Work required:
Every line below that has the string "computer" needs to be copied.

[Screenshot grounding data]
┄┄┄┄┄┄┄┄┄┄┄┄┄┄┄┄┄┄┄┄

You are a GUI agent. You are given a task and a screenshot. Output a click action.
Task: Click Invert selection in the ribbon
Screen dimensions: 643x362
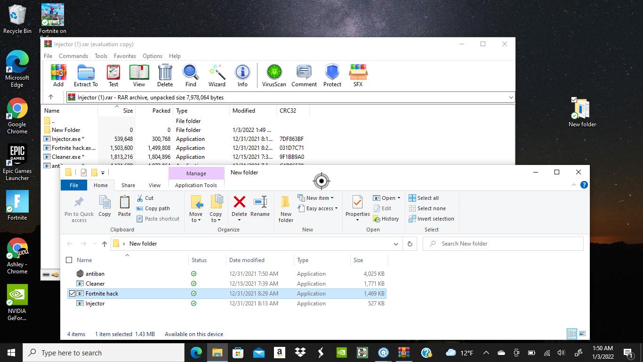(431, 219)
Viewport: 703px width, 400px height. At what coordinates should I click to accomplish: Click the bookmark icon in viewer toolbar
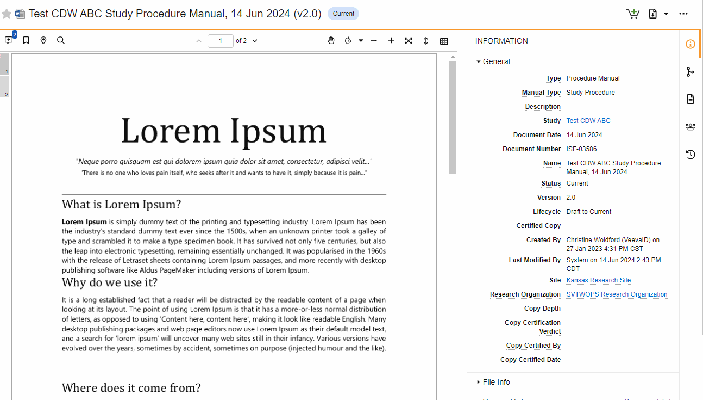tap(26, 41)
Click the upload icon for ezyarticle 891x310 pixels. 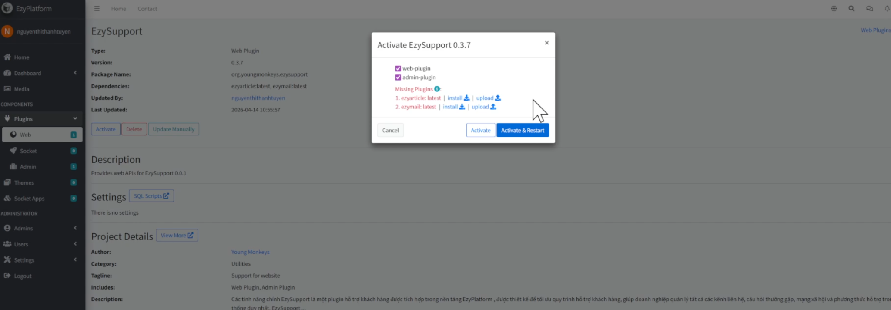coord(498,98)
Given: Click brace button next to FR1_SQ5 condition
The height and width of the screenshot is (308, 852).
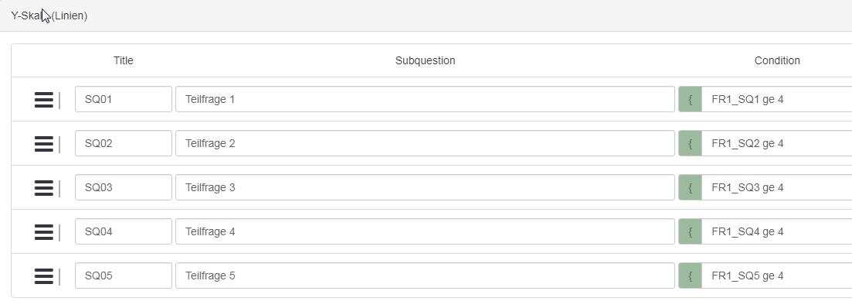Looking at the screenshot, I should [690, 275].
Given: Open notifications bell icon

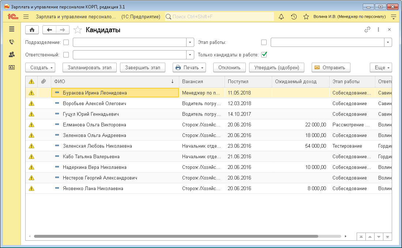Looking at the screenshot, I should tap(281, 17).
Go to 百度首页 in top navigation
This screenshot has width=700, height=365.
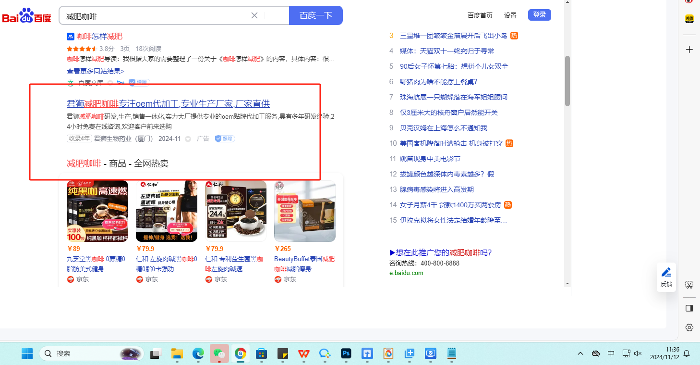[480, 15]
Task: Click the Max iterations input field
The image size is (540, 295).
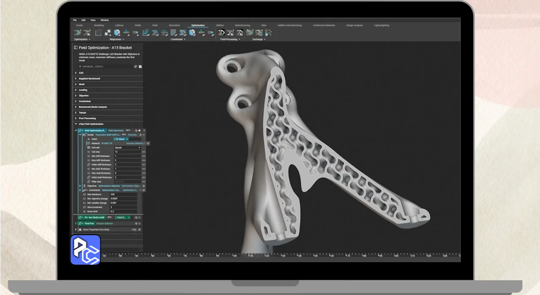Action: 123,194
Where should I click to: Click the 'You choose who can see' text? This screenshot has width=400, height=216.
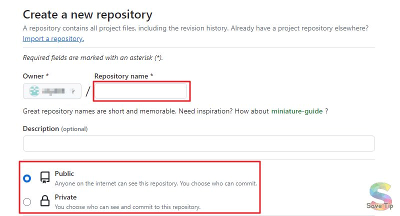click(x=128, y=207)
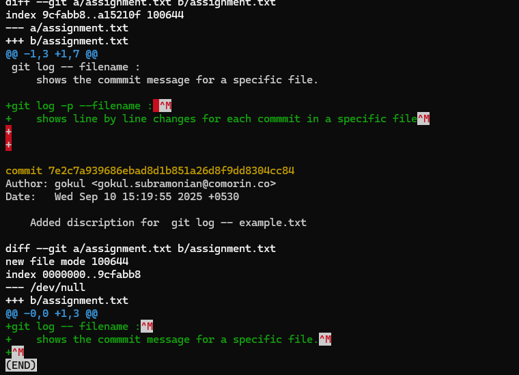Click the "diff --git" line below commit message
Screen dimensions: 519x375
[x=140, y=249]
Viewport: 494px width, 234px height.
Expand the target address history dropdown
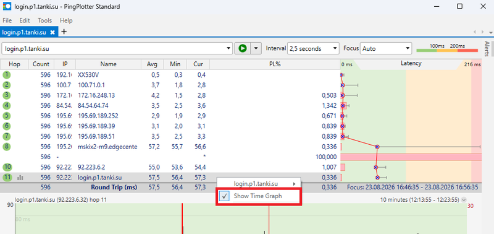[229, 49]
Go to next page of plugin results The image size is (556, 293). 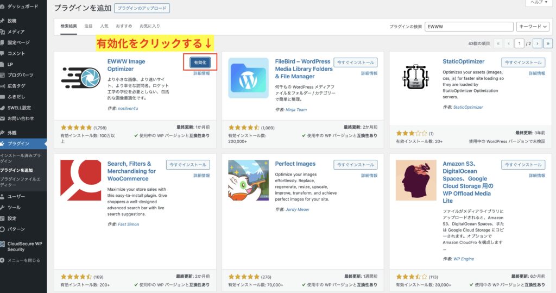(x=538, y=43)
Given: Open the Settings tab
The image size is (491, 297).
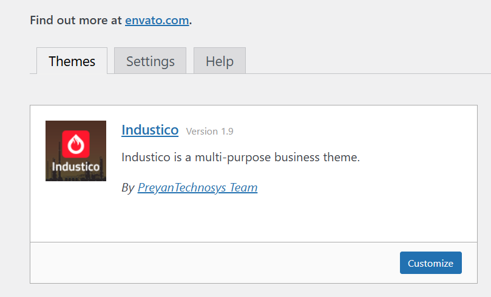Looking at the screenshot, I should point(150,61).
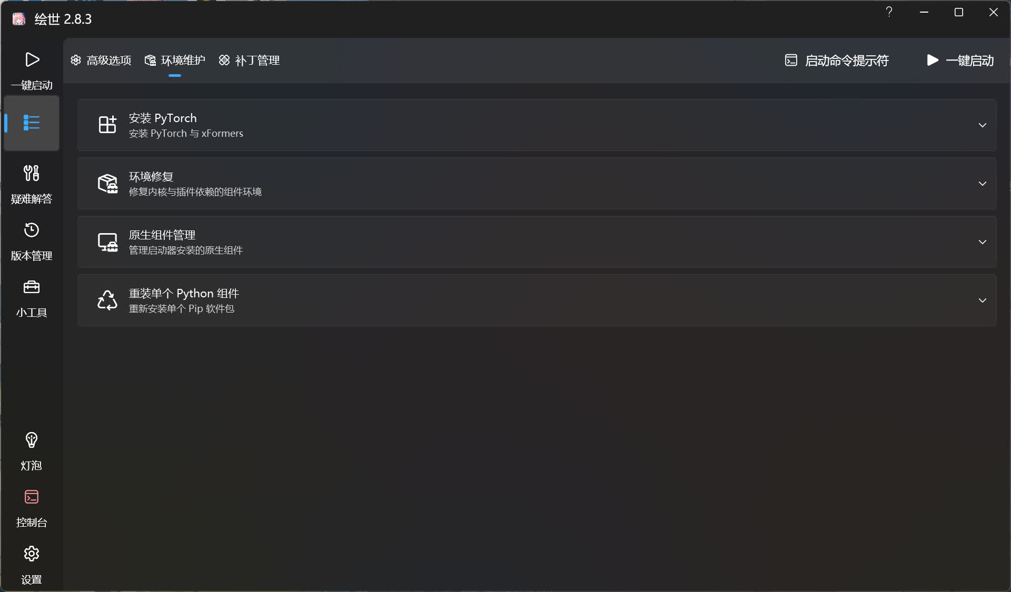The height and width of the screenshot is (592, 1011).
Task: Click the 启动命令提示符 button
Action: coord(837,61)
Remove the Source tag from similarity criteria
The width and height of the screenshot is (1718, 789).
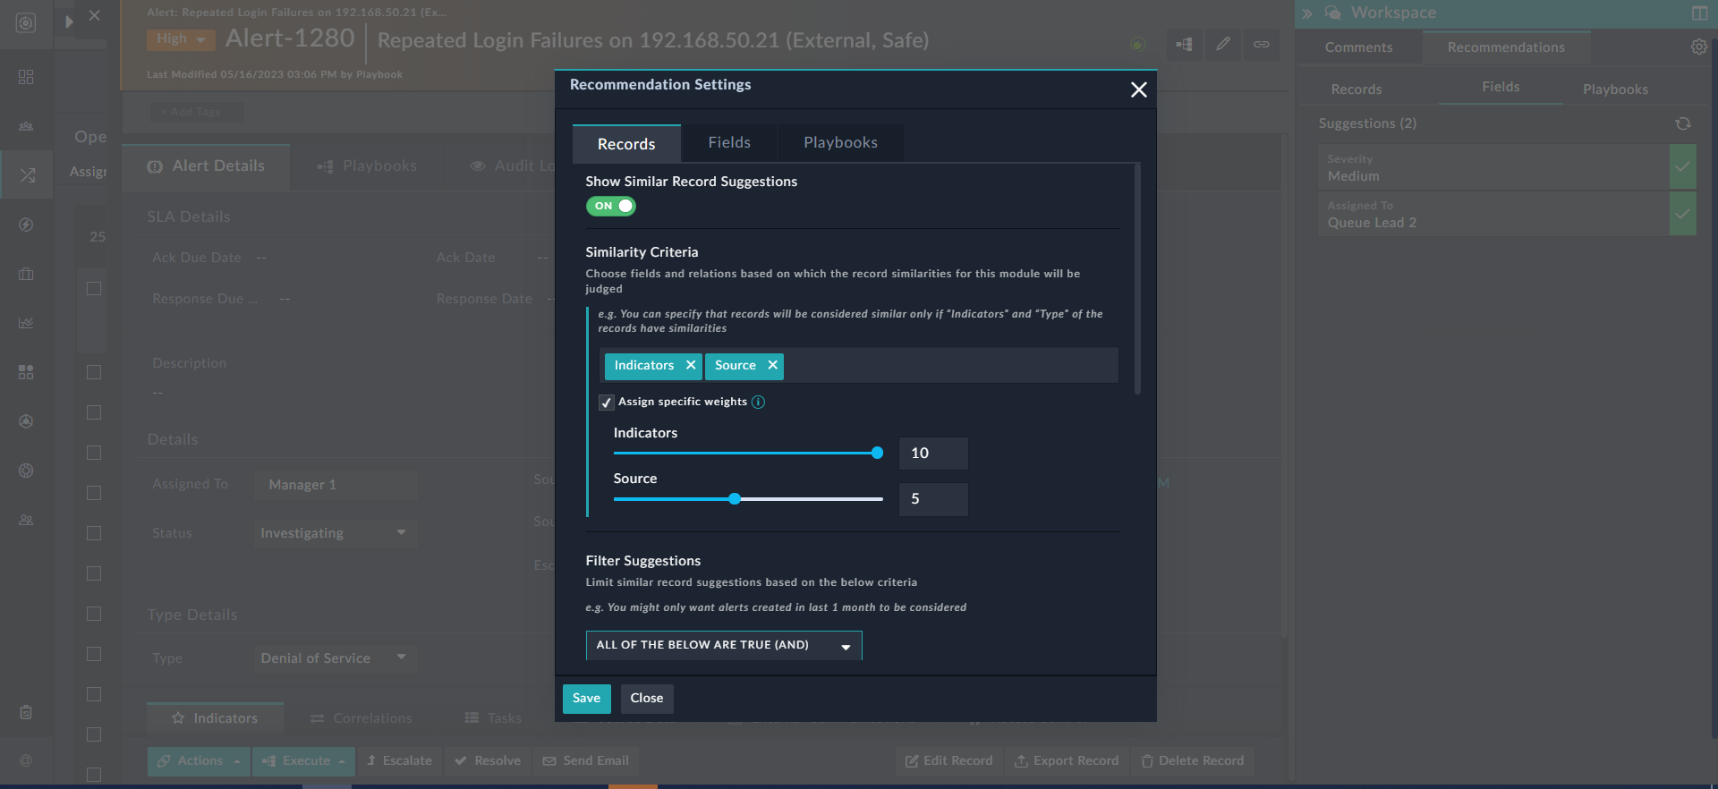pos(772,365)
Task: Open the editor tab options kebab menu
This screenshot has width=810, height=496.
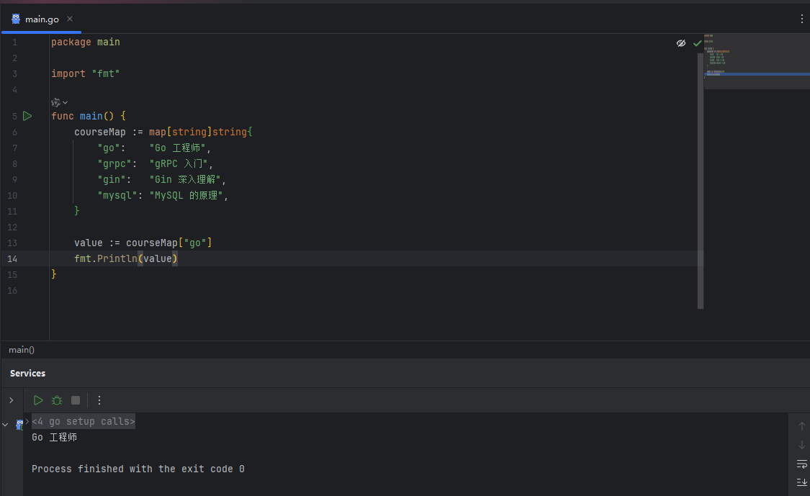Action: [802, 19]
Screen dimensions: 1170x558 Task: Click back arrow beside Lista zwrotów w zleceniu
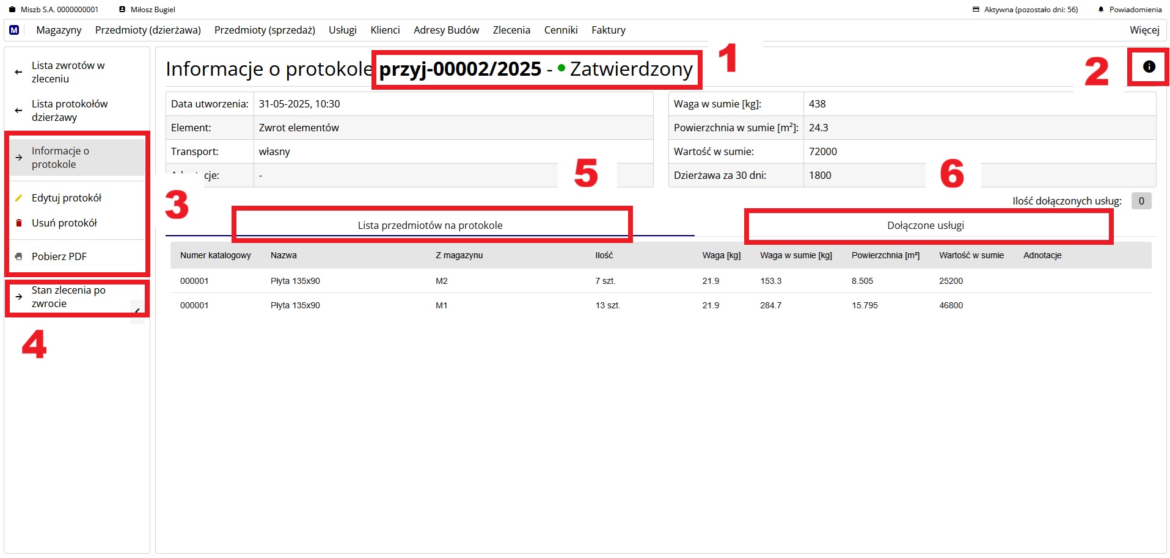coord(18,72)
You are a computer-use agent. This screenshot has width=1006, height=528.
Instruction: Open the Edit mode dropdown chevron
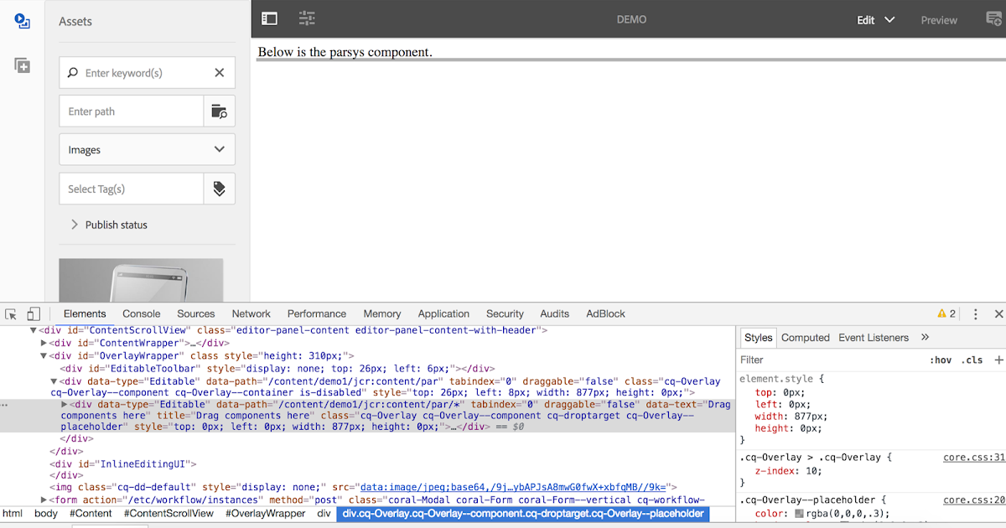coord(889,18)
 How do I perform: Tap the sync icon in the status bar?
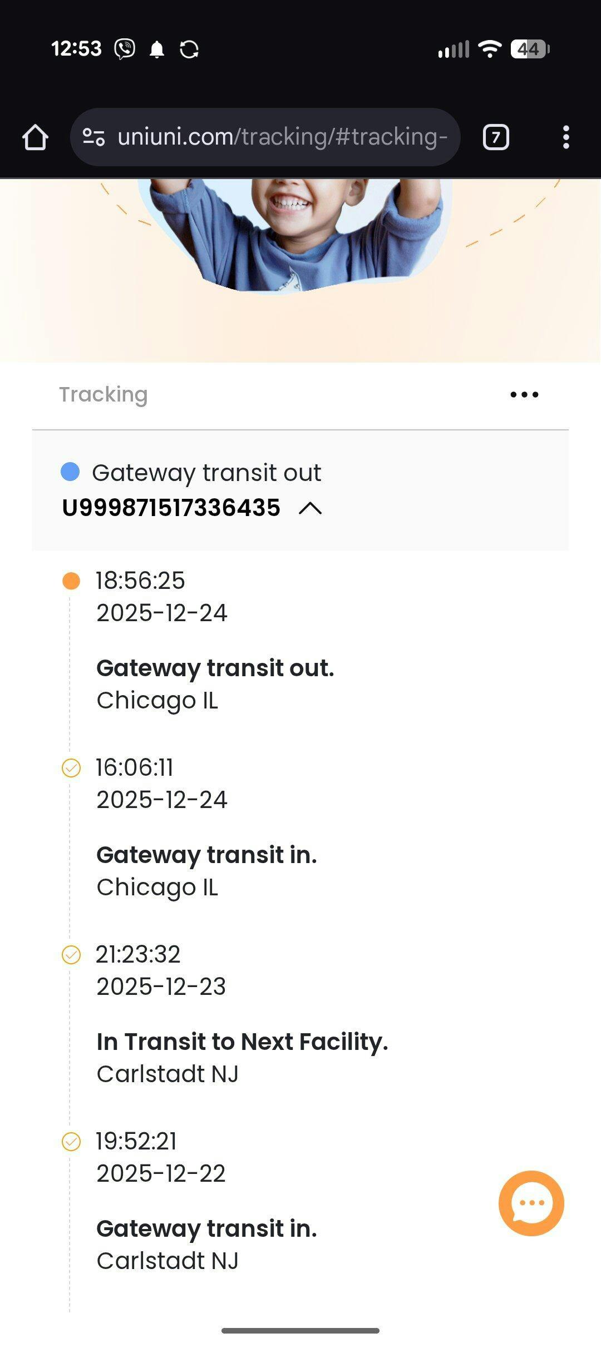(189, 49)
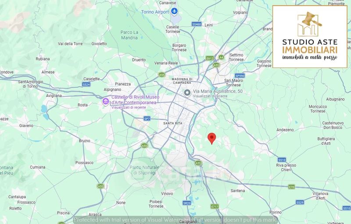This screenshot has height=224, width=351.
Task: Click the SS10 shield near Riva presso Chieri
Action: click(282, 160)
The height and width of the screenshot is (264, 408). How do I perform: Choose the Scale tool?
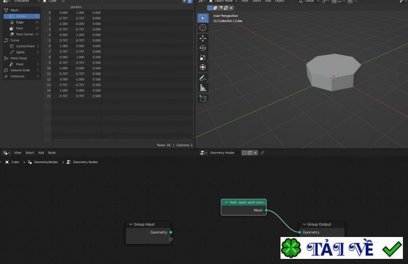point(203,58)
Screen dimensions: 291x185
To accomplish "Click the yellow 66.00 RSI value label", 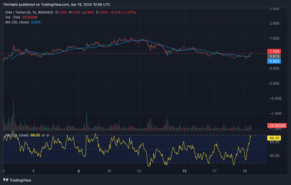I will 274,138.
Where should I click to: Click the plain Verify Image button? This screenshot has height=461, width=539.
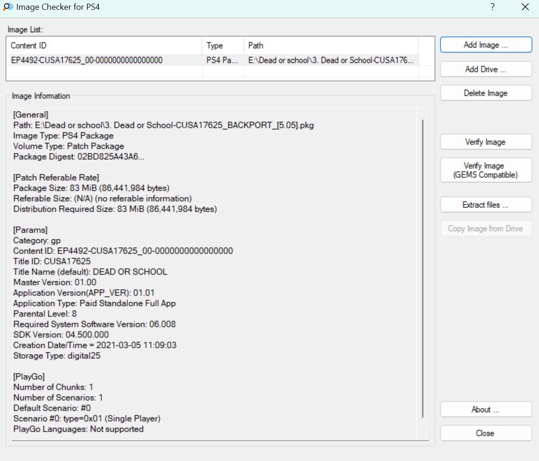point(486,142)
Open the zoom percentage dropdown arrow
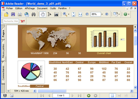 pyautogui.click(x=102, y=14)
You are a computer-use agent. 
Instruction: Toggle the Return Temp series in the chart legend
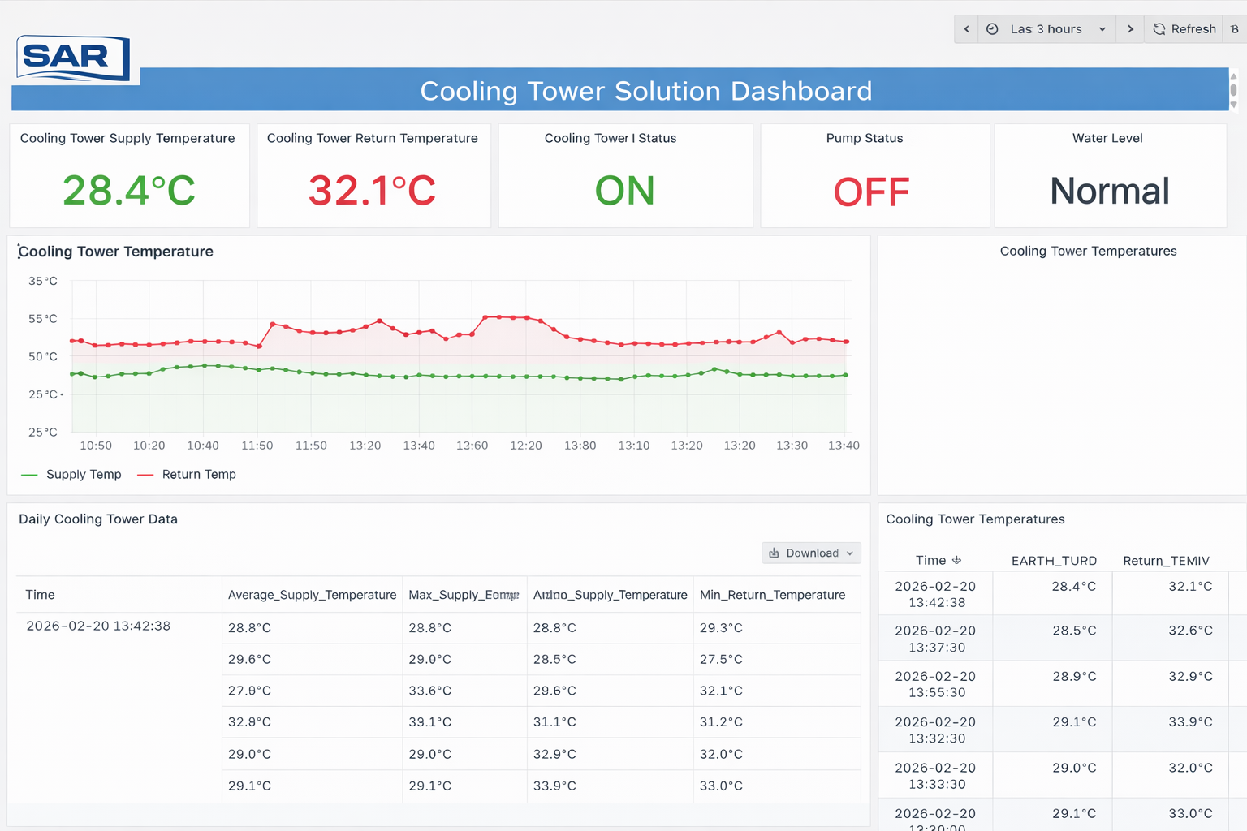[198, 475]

┄┄┄┄┄┄┄┄┄┄┄┄┄┄┄┄┄┄┄┄

Response to the task:
You are a computer-use agent. This screenshot has width=1006, height=528.
You are a computer-use agent. 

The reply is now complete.